Em Várzea Grande os crimes apresentaram aproximadamente a mesma porcentagem que em Cuiabá. De janeiro a novembro de 2016, 509 veículos foram roubados.

O índice representa aumento de um pouco mais de 19%, em relação aos 426 de 2015.

O mês de março foi o primeiro da lista, com 80 roubos em 31 dias.

Ao , o delegado Vitor Hugo Bruzulato Teixeira, titular da a Delegacia Especializada de Roubos e Furtos de Veículos Automotores (Derrfva), disse que o índice de roubos de carros sempre varia, mas o grande número registrado no fim do ano deve estar ligado à alguma grande quadrilha.

“Os crimes têm aumentado de uma maneira geral na região metropolitana. Se pegarmos os números dos anos anteriores, vamos ver que esse número oscila muito, seja para mais ou para menos. Quando tem esse crescimento, provavelmente deve-se à uma quadrilha especializada no roubo e na receptação. Provavelmente, esses bandidos estavam presos e voltaram a atuar no roubo dos veículos. Existem quadrilhas especializadas vivem só desse tipo de crime. Há um tempo atrás já tivemos várias ações da Polícia fechando algumas oficinas que recebiam peças roubadas. É difícil apontar o motivo do aumento, mas acredito que deva estar atrelado neste caso”, diz.

De acordo com o delegado, os crimes de roubo a carros geralmente têm três motivações.

A primeira é alimentar quadrilhas especializadas em desmanches e comercialização das peças. A outra, mais comum, é a “exportação” dos automóveis para países vizinhos, principalmente a Bolívia, onde os carros entram com maior facilidade devido à pouca fiscalização.

A terceira trata-se de roubos às residências nos quais os bandidos levam o veículo para a rota de fuga. Nesses casos, geralmente o bem é abandonado.

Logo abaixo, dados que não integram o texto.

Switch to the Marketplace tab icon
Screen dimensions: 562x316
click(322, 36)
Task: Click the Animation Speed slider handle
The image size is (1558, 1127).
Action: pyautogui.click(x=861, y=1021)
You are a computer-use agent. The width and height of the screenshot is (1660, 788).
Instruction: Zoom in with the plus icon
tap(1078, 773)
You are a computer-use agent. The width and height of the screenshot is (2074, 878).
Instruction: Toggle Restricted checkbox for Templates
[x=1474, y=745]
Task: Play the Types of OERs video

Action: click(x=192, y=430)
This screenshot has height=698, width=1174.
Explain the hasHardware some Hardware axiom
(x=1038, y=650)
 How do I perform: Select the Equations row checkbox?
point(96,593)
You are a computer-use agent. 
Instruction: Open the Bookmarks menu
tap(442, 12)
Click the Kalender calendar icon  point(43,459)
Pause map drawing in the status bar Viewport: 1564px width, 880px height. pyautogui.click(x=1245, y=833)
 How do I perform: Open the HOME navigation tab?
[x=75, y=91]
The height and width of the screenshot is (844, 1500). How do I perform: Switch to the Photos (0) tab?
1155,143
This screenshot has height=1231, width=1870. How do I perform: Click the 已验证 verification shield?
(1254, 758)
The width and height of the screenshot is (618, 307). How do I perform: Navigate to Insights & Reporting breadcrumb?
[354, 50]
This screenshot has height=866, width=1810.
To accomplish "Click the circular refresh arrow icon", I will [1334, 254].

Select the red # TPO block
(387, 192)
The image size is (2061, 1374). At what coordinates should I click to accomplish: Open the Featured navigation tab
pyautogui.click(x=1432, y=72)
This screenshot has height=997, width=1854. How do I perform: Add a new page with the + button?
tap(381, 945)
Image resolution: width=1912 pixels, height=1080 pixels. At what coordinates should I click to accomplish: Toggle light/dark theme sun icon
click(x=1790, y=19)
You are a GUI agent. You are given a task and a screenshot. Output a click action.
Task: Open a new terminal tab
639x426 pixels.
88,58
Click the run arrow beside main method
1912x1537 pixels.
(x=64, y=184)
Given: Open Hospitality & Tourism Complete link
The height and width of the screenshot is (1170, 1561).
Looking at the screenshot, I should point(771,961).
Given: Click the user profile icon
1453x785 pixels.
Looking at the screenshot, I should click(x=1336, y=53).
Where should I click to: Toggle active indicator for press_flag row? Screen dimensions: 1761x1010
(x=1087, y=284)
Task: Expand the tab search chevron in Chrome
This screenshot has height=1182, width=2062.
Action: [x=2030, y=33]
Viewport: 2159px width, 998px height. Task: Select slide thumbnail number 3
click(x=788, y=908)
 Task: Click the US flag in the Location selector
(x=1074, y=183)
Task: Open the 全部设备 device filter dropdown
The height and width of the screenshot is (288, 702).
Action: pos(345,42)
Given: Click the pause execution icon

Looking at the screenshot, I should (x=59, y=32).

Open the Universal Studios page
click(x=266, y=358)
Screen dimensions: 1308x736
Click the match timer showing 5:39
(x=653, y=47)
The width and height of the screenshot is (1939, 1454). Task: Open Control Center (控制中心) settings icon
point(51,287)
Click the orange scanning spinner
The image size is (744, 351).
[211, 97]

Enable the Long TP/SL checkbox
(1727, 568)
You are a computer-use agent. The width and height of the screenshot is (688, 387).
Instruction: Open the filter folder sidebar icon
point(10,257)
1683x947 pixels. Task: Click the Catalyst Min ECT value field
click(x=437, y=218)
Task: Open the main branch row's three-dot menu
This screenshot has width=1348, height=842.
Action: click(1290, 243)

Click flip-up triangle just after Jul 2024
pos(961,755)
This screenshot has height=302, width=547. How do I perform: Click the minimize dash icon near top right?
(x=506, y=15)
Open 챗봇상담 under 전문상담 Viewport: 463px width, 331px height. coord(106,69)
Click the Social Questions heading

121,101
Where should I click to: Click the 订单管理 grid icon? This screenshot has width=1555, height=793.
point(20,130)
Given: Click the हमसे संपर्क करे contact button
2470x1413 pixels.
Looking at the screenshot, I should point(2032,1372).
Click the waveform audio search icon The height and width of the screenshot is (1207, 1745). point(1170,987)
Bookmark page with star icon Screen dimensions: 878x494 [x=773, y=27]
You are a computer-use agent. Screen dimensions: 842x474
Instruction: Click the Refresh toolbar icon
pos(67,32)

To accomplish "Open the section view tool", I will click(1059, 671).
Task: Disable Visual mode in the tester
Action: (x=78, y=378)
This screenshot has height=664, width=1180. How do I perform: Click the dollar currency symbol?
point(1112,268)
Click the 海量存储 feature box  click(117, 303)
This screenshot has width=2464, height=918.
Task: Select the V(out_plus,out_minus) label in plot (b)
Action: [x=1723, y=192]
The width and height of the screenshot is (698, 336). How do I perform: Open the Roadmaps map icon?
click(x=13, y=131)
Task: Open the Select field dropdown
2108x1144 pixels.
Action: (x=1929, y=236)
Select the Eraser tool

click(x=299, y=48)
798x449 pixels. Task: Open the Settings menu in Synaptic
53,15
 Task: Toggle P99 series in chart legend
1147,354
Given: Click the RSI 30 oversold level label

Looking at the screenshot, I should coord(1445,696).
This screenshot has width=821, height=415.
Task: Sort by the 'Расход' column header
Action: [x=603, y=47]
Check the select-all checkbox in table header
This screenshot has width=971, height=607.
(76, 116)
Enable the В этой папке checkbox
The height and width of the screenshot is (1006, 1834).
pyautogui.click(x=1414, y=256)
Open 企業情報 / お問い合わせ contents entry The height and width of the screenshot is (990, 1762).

“Há tempos atrás as investigações mostravam que os principais crimes de roubo de veículos eram cometidos para desmanches. No entanto, devido às operações realizadas pela Polícia esses ‘estabelecimentos’ estão sendo fechados e assim fizeram com que os crimes na época diminuíssem. Logo após, os bandidos começaram a atuar na forma de ‘exportação’ para os países vizinhos. Agora, o que se vê é esse grande número de assaltos à residências, onde os bandidos fazem as famílias como reféns e levam os veículos das vítimas”, explicou.

“Preferidos”

Na última semana, a Delegacia Especializada de Roubos e Furtos de Veículos Automotores (Derrfva), apontou que os carros mais procurados pelos ladrões, são Corolla, a picate Strada, a caminhonete Hilux, o carro Gol e a motocicleta CG 150.

Prisões

Segundo Teixeira, em 2016, aproximadamente 300 bandidos foram presos acusados de roubos de carro em Cuiabá e Várzea Grande.

Foram 204 pessoas presas em flagrante e 91 em cumprimento de mandados de prisão, totalizando 295 presos, em investigações da Delegacia Especializada de Roubos e Furtos de Veículos Automotores (Derrfva), da Polícia Judiciária Civil (PJC). Os resultados também alcançaram 130 operações deflagradas.

“Dessas prisões foi possível tirar de circulação grandes quadrilhas que vinham agindo na região metropolitana. Quadrilhas essas, especializadas em roubos de veículos das diversas formas, aquelas que visam adulterar o veículo e comercializar para o interior,  revenda de peças de veículos roubados em outros estados e também atravessar a fronteira com a Bolívia e o Paraguai, para trocar por drogas e armas”, disse o delegado Vitor Hugo Bruzulato Teixeira, titular da Derrfva.